Please repeat exactly the lines from the one containing "Viewport: 1121px width, 412px height." through the last line of the records below, leaving out any pictures.

· · · ·

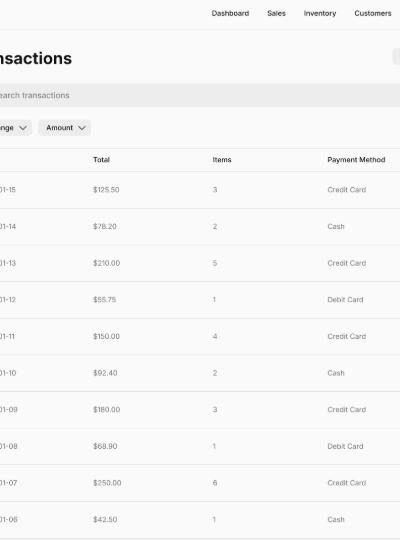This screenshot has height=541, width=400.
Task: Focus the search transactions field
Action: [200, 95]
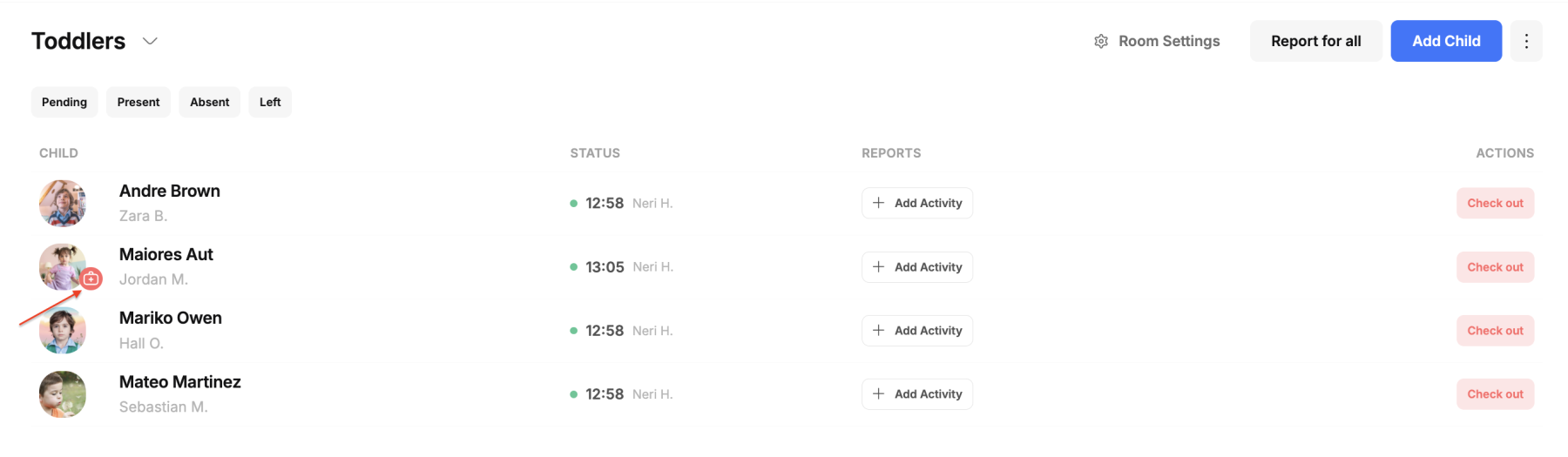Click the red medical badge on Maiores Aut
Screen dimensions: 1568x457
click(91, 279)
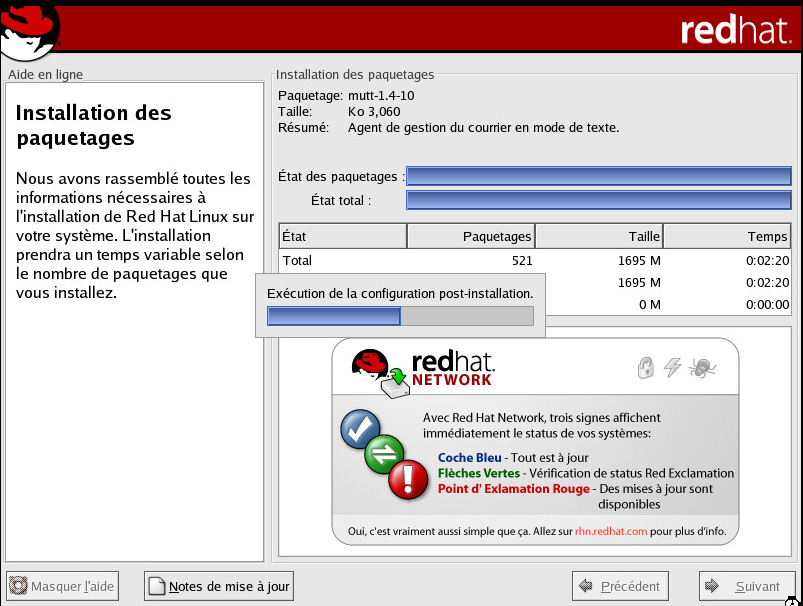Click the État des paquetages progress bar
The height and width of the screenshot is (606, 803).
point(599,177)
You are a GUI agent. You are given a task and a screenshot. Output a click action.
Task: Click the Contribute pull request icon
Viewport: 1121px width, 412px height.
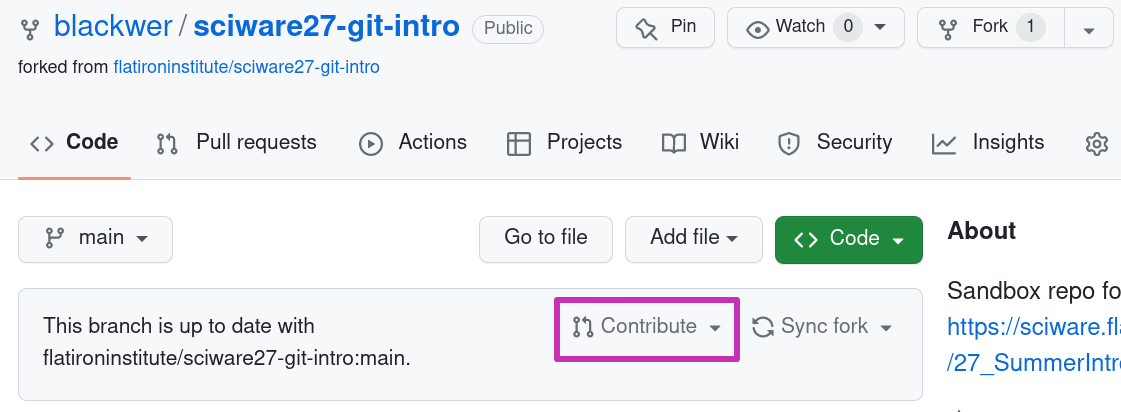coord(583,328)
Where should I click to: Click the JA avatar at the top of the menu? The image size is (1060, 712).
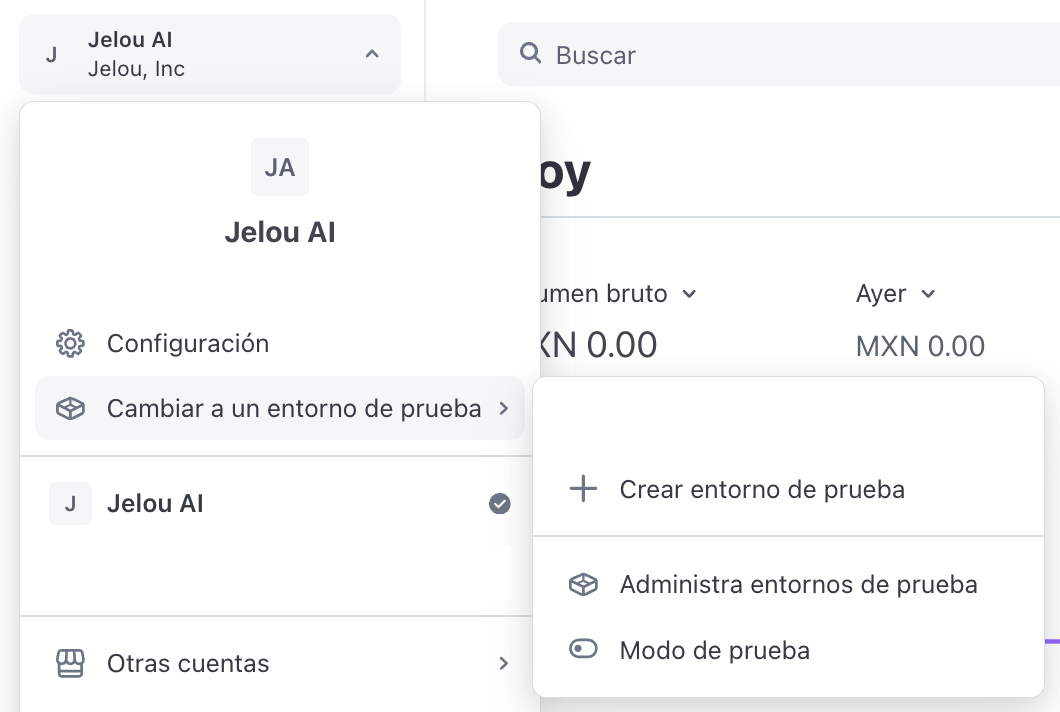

· · · ·

- Output of the task:
Viewport: 1121px width, 412px height.
coord(583,328)
Where should I click to: Click the JA avatar at the top of the menu? The image size is (1060, 712).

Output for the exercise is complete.